La transizione infinita di Belgrado
di Elisa Benzoni

L’analisi su quanto accaduto in Serbia lo scorso 12 marzo è passata per lo più attraverso un duplice schema: quello della fatalità della violenza come caratteristica storica e strutturale dei popoli balcanici; e, per altro verso, quello della più che mai generica suddivisione tra buoni e cattivi nella quale la morte di Zoran Djindjic rappresenta il prezzo di sangue pagato da chi voleva democratizzare il paese per condurlo in Europa. Le cose non stanno propriamente così. Primo perché il passato non condiziona in maniera inevitabile il futuro. Secondo perché nella difficile fase di transizione che la Serbia attraversa è arduo distribuire i torti e, tantomeno, le ragioni. In sintesi, il premier serbo è stato vittima delle difficoltà e delle contraddizioni insite nella transizione; difficoltà che per altro non aveva saputo padroneggiare e che anzi, in qualche modo, aveva contribuito a creare.

In questo quadro, non ci sembra poi così determinante sapere per mano di chi il premier sia stato ucciso – seguaci di Slobodan Milosevic, mafia, servizi segreti – perché tutti questi attori sono, in diversi modi, espressione di un rapporto perverso tra politica e società civile; un nodo con cui la classe dirigente si è confrontata troppo tardi, e che solo ora (dopo l’assassinio del primo ministro) è stato affrontato alla radice.
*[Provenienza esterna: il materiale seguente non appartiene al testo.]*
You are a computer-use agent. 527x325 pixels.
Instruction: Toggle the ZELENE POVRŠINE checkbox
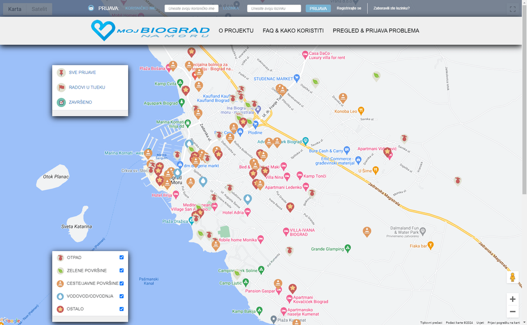tap(122, 271)
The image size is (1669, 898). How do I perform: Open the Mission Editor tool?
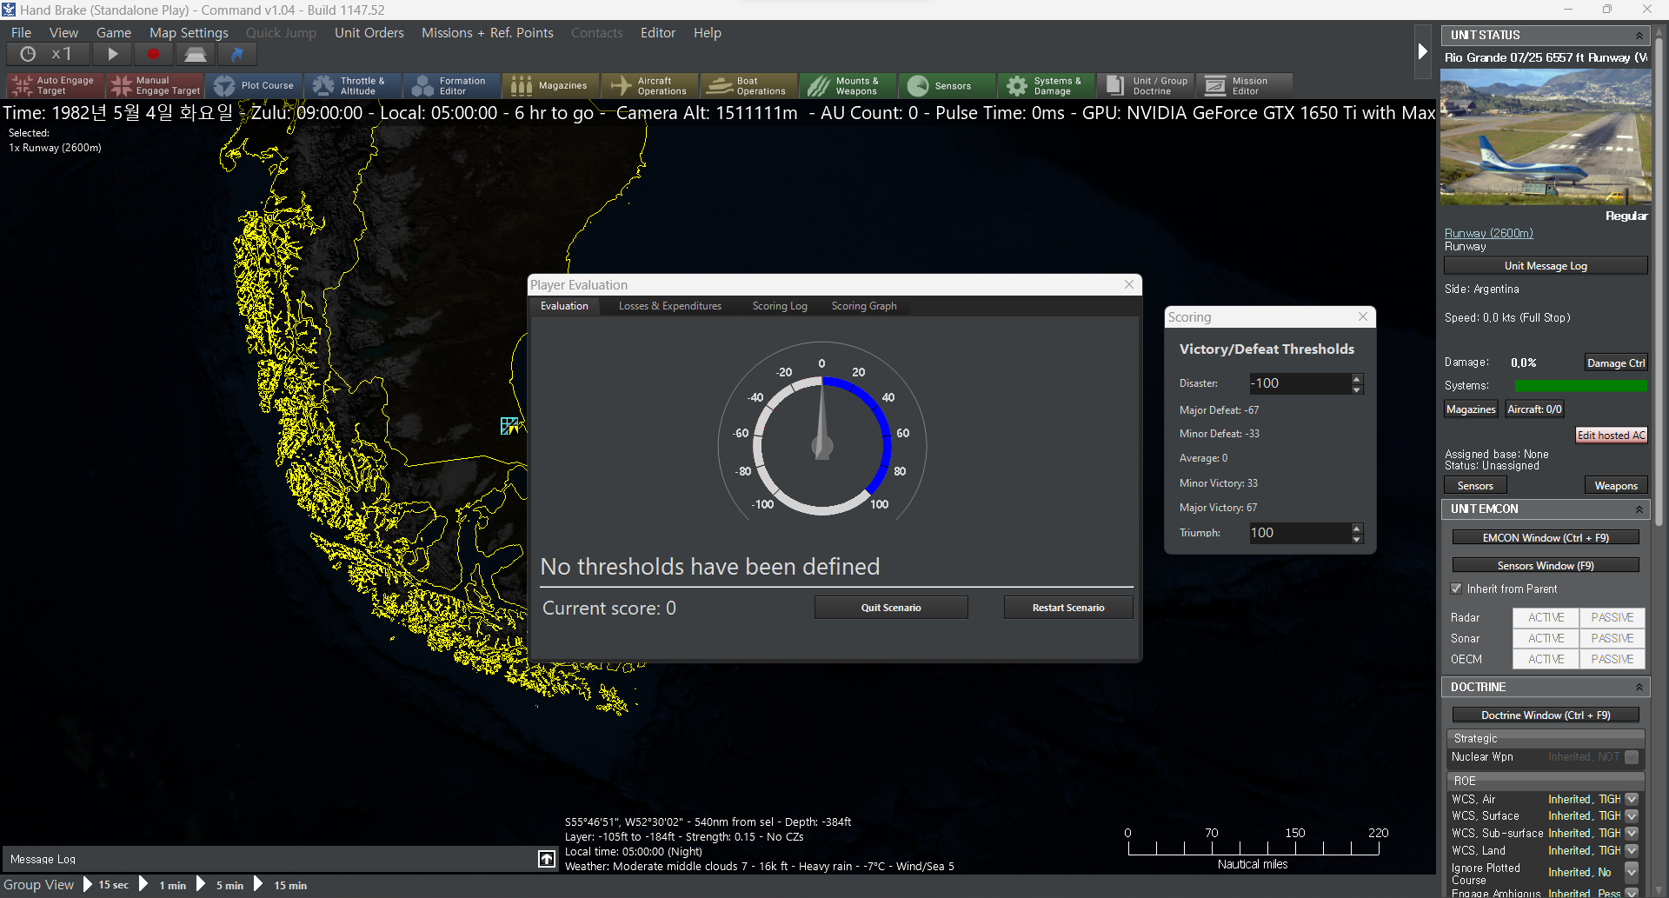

E’ questo un dato, nei confronti del quale Vojislav Kostunica, ex presidente federale, e Zoran Djindjic, primo ministro della Repubblica serba, hanno dovuto confrontarsi dopo la caduta di Milosevic nel settembre del 2000. Ma hanno affrontato il problema in maniera sensibilmente diversa. Kostunica ha sempre ritenuto che il passaggio alla democrazia dovesse essere graduale, pensando che prima dovessero essere affrontati problemi di stabilità istituzionale, per poi combattere la criminalità e la società ancora legata agli illeciti dell’era Milosevic: prima le regole, insomma, lo Stato di diritto, poi l’affermazione piena della democrazia e del mercato. Al contrario, Djindjic, più spregiudicato, ha voluto forzare i tempi; identificando il successo del processo democratico con la propria affermazione. A tal fine si è anche, in qualche modo, servito dell’instabilità istituzionale, arrivando a spingere i serbi a disertare le urne per evitare il raggiungimento del quorum e con esso l’elezione alla presidenza serba di Kostunica. La sua speranza era, infatti, quella di rafforzare i consensi attorno al suo partito per ripresentare, in nuove elezioni, in tempi da definire, un suo candidato in grado di battere l’avversario non più avvantaggiato dell’attenzione mediatica riservata alla prima carica dello Federazione (carica che Kostunica avrebbe ed ha abbandonato in maggio).

Anche per questo con l’uccisione del premier a Belgrado si è verificato un vero e proprio vuoto di potere: perché l’uomo più rappresentativo del paese, Kostunica, era in procinto di perdere il suo ruolo istituzionale e politico. Oggi il partito di Djindjic, ironia della sorte ma soprattutto reazione di una nazione a un assassinio illustre, ha guadagnato i consensi per cui il suo leader si era tanto battuto con una grande varietà di mezzi, più o meno corretti. Ad ucciderlo una democrazia imperfetta: imperfezione che, per inciso, la politica del premier non è valsa ad eliminare. Per sconfiggere l’intreccio perverso tra mafia e politica occorre il concorso di tutte le forze democratiche; e speriamo che quell’uccisione a Belgrado possa servire almeno a questo.